10 AI chip terms to know: GPUs, accelerators, inference, and more

Key takeaways

AI chips are the foundation of every AI experience, from chatbots to personalized recommendations.
AWS Trainium and Graviton deliver more performance per dollar than comparable alternatives for their respective workloads.
Amazon's custom silicon business has surpassed a $20 billion annual revenue run rate.

The AI chip landscape is moving fast, and Amazon is at the center of it. Amazon's custom silicon business has grown rapidly, with triple-digit year-over-year growth, significant long-term customer commitments, and adoption from leading AI labs and major technology companies alike. Chips are the foundation of every AI experience, and understanding the hardware behind the software has never mattered more. Here are 10 terms worth knowing:

Page overview

AI Accelerator

Cluster

CPU (Central Processing Unit)

GPU (Graphics Processing Unit)

Inference

Price performance

Purpose-built silicon

Throughput

Training

Workload

AI Accelerator

A broad category of chips built specifically for AI workloads rather than general computing. Because AI tasks like training and inference have unique demands, purpose-built accelerators can deliver significantly better performance and efficiency than general-purpose chips. AWS Trainium chips are an example, designed from the ground up to provide high performance at lower cost for generative AI workloads.

Cluster

A group of chips and servers connected together to function as a single, powerful system. Training a frontier AI model requires far more computing power than any single chip can provide, so thousands of chips are linked together in clusters that communicate at ultra-high speeds.

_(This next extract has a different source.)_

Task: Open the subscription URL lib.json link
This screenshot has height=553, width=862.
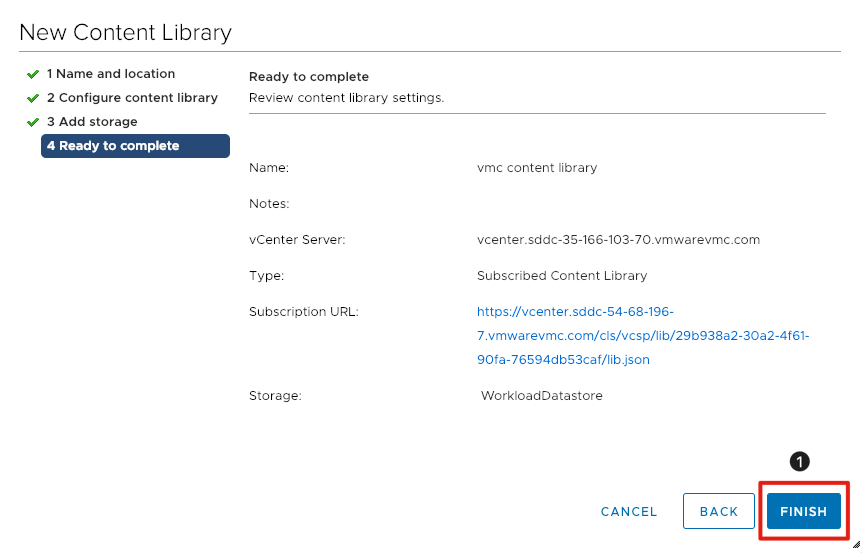Action: tap(642, 336)
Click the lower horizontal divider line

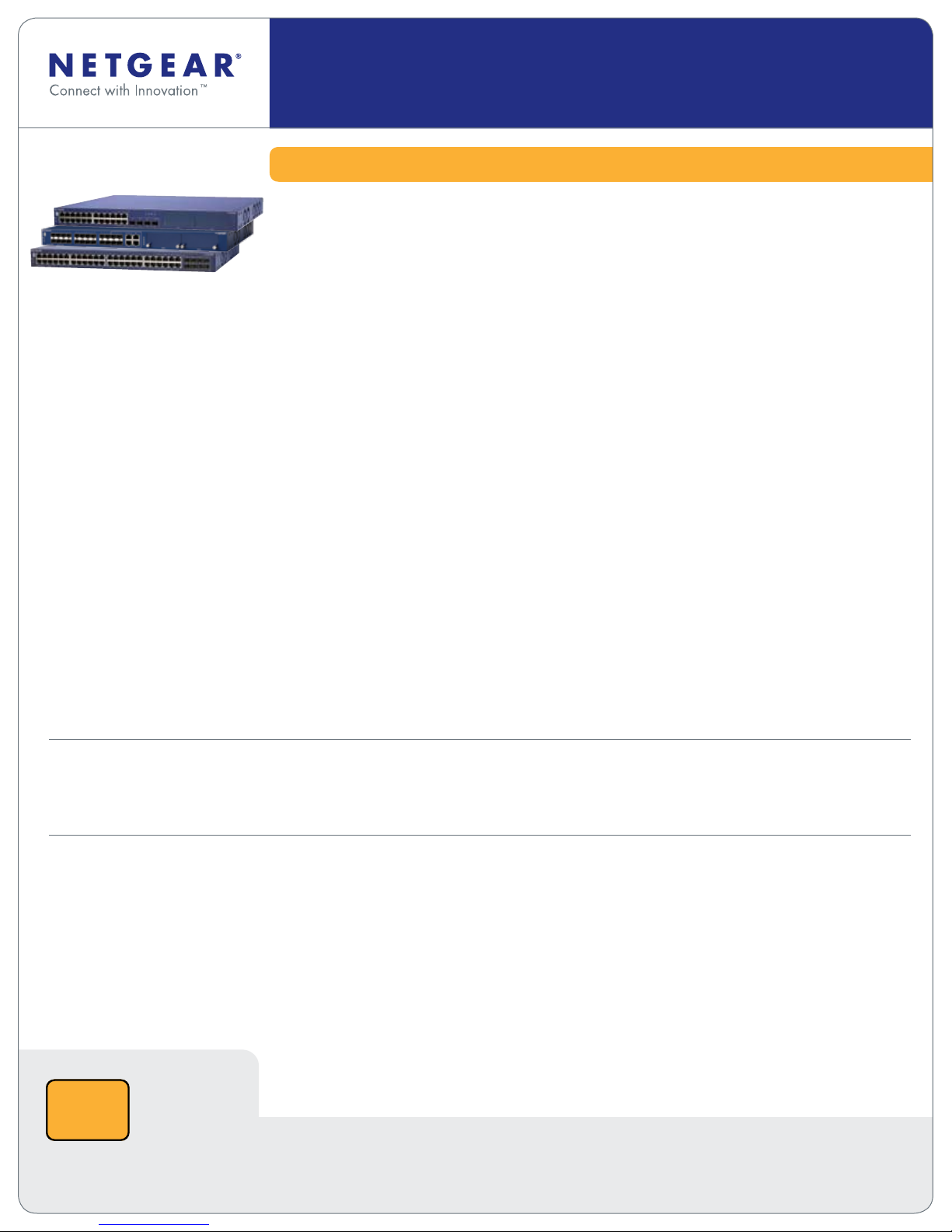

Amazon’s Project Rainier is the world’s largest AI computing cluster—the size and efficiency of these clusters are a major factor in how quickly and cost-effectively a model can be trained.

CPU (Central Processing Unit)

The general-purpose "brain" of a computer, designed to handle a wide range of tasks from running applications to managing operating systems. As AI systems grow more complex, especially with the rise of agentic AI, CPUs are increasingly critical for orchestrating workloads across an entire system. Amazon designed its Graviton processors for cloud computing, and the latest generation delivers up to 25% higher performance than its predecessor.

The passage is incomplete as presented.